Possible alternatives for the term diamondoid: gem-like, gemstone-like, gemstoneoid, gemoid

Carbons versatility

By the time of writing (2014) and the time of last review (2015) carbon is the only building material for which extensive studies about tooltip chemistry have been undertaken.
Note that just by structuring carbon (and adding a bit hydrogen as passivation agent) many material properties will be archivable. This is because diamondoid materials go far beyond the known allotropes and thermodynamically stable phases. They extend into the set of low level and high level metamaterials.

Low level metamarterials include very stable patterns that are highly ordered. Those patterns may include vacancies and may have periods of repitition of arbitrary length. Their structural alterations are small enough to influence properties that originate at such low size levels e.g. chemical electrical magnetical and other properties (especially relevant for the non mechanical technology path). A simple example of a low level metamaterial is when donation atoms are embedded in a checkerboard or other exactly periodic pattern. The set of sufficiently metastable low level metamaterials is significantly bigger than the set of designed materials that can today (2014) be cooked together by macroscopic means. This set of designed materials favours random mixing because they require very restrictive good thermodynamic accessibility.

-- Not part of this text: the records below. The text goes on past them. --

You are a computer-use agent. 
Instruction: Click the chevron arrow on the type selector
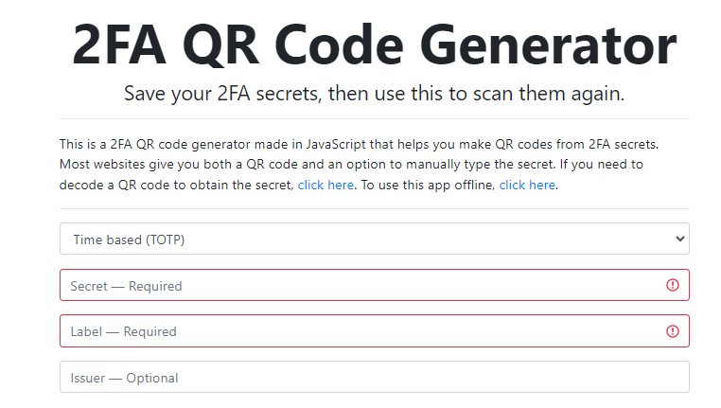(x=678, y=239)
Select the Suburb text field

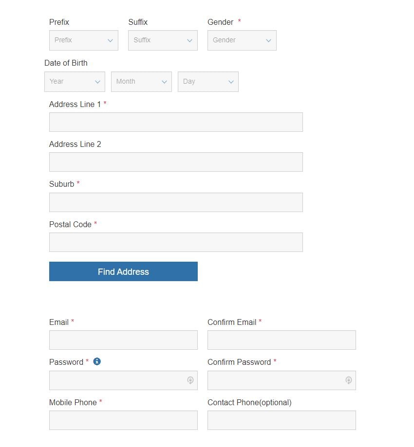click(x=176, y=202)
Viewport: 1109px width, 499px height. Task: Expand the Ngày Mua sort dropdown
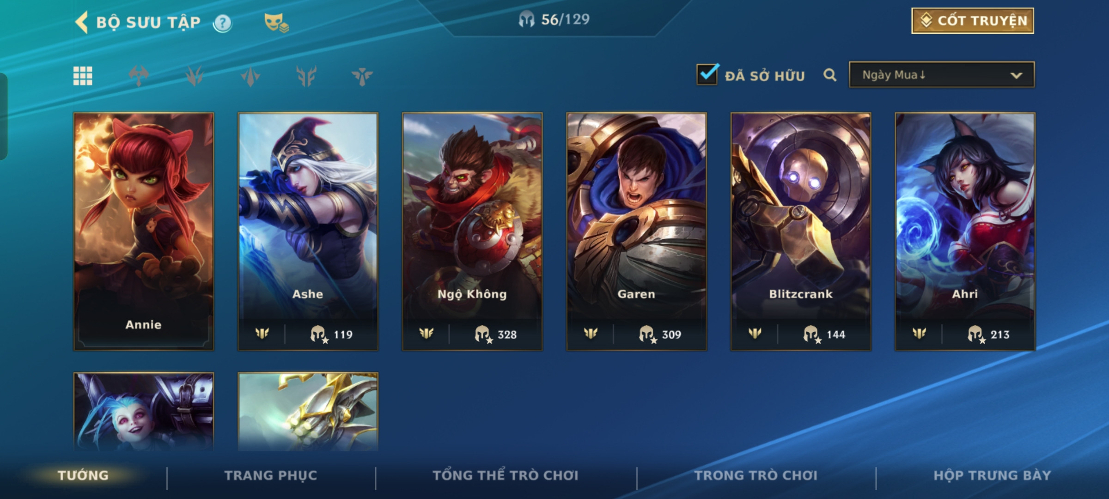pyautogui.click(x=942, y=75)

The distinction between low level metamaterials and high level metamaterials may be difficult in some cases. Conventially doped semiconductors for example are not called metamaterials.

Beyond carbon from acetylene and methane many further studies are needed most importantly:

• machanosynthetic splitting of water for scavenging usable oxygen
• direct splitting of oxygen
• splitting of nitrogen - artificial and different to current natural or industrial methods of nitrogen fixation.
• splitting of carbon dioxide
• fluorine and the nonmetal elements of the third period

Carbon nanotubes can replace the scarce element copper for electrical cables.

Diamondoid compounds

Please keep in mind that all compounds we know of today are only those few we can create by mixing and cooking various elements or preproduced compounds together. With mechanosynthesis many more will be accessible. Although they're not in a thermodynamic minimum they'll be very stable at room temperature. A recent example is the theoretical prediction of the stability of graphitic pentagonal carbon sheets with the so called cairo pattern. The "few" compounds we can create by mixing and cooking them together are all the minerals that are documented today. These will be surveyed here. Many more meta-stable compounds will become mechanosynthesizable though for most applications the allotropes of carbon used in their high level metamaterial configurations alone will suffice.

Taking the rock forming mineral quartz one finds several natural polymorphs - the "quartz group" beyond those natural polymorphs Neo-polymorphs of SiO₂ will be accessible which are (albeit their deviation from thermodynamic equilibrium) very stable but not accessible today.

pseudo phase diagrams

Lists of potential structural compounds

early materials

• Diamondoid biominerals ... compounds that are synthesizable under solution are of interest for technology level II to bridge the gap between technology level I and III.

pure elements

• C carbon sp3 network allotropes: diamond, diamonds known properties, lonsdaleite; sp2 allotropes: fullerenes, graphitic networks
• Si silicon (also cubic or hexagonal)
• B ~four allotropes of elementar boron (may be difficult to use)
• P & S allotropes of phosphorus and sulfur (may be difficult to use because of what follows below)

some classifications: (a high dimensional overlapping space of possibilities)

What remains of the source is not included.